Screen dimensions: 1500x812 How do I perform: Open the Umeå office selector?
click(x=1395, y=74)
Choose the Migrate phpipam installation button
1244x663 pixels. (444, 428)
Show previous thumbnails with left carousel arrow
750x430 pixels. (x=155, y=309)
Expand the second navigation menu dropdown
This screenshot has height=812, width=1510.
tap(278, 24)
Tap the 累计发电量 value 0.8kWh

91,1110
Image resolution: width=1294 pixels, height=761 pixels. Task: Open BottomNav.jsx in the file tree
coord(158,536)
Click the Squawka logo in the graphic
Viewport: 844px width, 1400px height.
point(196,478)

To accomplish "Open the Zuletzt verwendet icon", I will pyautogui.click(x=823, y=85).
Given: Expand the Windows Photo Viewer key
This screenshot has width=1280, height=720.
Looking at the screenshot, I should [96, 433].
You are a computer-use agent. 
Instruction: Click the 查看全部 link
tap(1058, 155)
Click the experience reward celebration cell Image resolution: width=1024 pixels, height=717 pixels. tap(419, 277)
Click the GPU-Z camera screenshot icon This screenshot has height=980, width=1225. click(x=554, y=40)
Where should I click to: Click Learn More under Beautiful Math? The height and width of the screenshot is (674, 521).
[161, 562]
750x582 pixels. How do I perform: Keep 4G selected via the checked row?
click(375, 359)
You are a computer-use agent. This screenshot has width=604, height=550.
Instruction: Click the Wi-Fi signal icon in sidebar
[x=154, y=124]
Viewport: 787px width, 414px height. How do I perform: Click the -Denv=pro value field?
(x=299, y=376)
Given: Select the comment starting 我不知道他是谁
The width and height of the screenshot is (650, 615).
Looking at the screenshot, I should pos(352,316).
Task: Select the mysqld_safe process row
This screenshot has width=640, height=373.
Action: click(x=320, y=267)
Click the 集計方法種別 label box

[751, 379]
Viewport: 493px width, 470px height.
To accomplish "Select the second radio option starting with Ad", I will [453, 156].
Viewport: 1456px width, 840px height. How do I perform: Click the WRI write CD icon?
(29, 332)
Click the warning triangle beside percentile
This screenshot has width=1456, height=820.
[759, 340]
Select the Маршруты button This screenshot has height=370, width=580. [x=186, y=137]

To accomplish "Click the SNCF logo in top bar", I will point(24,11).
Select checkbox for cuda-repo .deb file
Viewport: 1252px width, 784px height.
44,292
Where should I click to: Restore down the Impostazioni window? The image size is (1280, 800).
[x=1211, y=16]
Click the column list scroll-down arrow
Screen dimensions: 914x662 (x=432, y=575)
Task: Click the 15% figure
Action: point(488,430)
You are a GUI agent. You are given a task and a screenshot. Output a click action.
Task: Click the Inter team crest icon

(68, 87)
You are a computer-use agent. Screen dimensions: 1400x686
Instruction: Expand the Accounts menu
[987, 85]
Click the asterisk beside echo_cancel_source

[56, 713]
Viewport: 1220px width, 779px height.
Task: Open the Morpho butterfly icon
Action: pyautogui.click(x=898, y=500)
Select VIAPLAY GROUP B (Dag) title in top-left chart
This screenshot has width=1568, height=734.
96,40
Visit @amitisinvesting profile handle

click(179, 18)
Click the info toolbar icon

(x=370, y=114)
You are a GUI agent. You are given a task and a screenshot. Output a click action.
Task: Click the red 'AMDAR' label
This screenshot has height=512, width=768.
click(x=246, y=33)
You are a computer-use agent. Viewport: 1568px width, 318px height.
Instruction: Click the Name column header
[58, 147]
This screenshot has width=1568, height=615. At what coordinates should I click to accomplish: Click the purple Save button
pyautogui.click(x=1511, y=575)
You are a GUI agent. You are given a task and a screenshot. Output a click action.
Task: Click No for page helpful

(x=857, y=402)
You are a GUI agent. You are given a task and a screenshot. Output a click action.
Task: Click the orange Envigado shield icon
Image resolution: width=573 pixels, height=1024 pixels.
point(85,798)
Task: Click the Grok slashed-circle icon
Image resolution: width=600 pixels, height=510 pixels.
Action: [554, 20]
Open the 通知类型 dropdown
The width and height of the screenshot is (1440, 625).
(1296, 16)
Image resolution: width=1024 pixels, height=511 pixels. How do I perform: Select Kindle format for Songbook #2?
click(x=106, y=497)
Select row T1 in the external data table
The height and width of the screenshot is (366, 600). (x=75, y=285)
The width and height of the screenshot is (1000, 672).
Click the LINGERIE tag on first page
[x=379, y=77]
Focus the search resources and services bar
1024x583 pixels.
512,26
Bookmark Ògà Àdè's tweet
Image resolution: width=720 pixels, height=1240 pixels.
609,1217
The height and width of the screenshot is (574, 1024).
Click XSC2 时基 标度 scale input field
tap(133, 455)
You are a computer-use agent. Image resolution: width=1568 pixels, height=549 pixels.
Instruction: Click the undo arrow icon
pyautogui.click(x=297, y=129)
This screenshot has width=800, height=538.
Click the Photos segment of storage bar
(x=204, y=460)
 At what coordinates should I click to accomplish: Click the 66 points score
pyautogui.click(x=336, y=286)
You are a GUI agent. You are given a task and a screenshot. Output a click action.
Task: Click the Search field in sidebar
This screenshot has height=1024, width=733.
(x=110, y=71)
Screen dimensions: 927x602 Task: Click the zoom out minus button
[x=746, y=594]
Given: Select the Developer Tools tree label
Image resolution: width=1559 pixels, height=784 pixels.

************

About this exercise
Go through the material and copy out every line with "second" in it.

Answer to the problem
Expand the second navigation menu dropdown
To accomplish "Select the second radio option starting with Ad", I will [453, 156].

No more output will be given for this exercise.